Глубокое различие между феноменологическим взглядом на смерть и состоянием смерти в мировоззрении Батая и близких ему писателей было схвачено М. Фуко: “В сущности, опыт феноменологии сводится к некоей манере положить рефлексивный взор на какой-то объект из пережитого, на какую-то преходящую форму повседневности — дабы уловить их значения. Для Ницше, Батая, Бланшо, напротив, опыт выливается в попытку достичь такой точки зрения, которая была бы как можно ближе к непереживаемому. Для чего требуется максимум напряжения и в то же время — максимум невозможности”[25]. Такое определение задач опыта — оказаться как можно ближе к непереживаемому — подразумевает два регистра творчества: жизненный регистр, обязывающий писателя если и не искать, то, по крайней мере, не избегать известных “пограничных ситуаций”, в которых жизнь соприкасается со смертью, и регистр собственно языковой, который не то чтобы “задним числом” передает пережитое — скорее, как уже говорилось, ведет письмо туда, где жизни не остается места.
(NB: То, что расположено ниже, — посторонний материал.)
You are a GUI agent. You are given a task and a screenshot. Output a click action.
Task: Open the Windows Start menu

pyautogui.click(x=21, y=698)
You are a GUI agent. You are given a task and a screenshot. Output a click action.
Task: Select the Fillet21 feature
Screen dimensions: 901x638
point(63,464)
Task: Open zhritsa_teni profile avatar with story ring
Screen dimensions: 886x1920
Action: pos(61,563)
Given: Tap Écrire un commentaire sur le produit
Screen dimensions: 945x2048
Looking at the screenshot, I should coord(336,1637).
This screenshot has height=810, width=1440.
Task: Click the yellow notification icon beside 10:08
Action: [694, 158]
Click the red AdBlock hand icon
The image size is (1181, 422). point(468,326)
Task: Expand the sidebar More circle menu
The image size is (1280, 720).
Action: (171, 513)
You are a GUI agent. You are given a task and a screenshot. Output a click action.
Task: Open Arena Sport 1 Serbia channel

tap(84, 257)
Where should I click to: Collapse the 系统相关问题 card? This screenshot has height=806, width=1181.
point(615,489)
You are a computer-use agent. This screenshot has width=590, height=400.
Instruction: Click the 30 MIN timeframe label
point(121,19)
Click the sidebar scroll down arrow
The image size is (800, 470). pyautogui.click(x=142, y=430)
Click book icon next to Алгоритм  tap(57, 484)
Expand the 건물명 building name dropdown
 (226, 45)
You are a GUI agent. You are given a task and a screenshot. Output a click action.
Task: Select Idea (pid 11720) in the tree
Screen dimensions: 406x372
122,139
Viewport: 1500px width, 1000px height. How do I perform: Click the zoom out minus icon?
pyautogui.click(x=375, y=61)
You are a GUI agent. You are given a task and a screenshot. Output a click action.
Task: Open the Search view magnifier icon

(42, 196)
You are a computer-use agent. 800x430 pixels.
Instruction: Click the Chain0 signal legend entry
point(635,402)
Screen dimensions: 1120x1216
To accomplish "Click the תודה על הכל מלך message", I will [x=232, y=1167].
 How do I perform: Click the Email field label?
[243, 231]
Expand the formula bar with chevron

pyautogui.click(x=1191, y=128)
Это определение “опыта” препятствует сведению творчества к языковому опыту, к опыту языка и опыту над языком, чем, в частности, грешили структуралистские прочтения писателя13. Категория “опыта” играет в творчестве Батая ведущую роль: его “опыт” развертывается на границах языка и безмолвия, теории и практики, дискурса и власти, субъекта и объекта, нормального и патологического. Опыт — это столкновение мысли с немыслимым, жизни — с нежизненным.
II
Жорж Батай родился в 1897 году в Оверни. Жизнь открывается ему через картины постепенной гибели близких: слепого, наполовину парализованного отца и склонной к черной меланхолии матери. Не без воздействия рано сложившейся потребности противоречить (противясь сильному влиянию богохульствующего отца) юный Батай становится ревностным католиком, надеется посвятить себя Богу, стать священником или монахом; пишет свою первую работу — “Реймский собор” (1918), проникновенную апологию христианству, Собору, разрушенному зарейнскими варварами. Однако в 1918 году, после недолгой военной службы, проведенной вследствие открывшегося туберкулеза на госпитальной койке, поступает в парижскую Школу Хартий, готовившую библиотекарей, архивистов, палеографов-медиевистов, которая привьет ему вкус к дисциплине умственного труда и неуемную страсть к энциклопедичности знания. После блестящей защиты дипломного сочинения он посвящает себя добропорядочному ремеслу библиотекаря, которому останется верен на всю жизнь.
В то же время разворачивается другая, “подпольная” жизнь Батая, полная тайн, сомнительных историй, невозможных скандалов. Ее украшают вызывающие литературные выступления, скрытые и открытые выпады против самых признанных современников.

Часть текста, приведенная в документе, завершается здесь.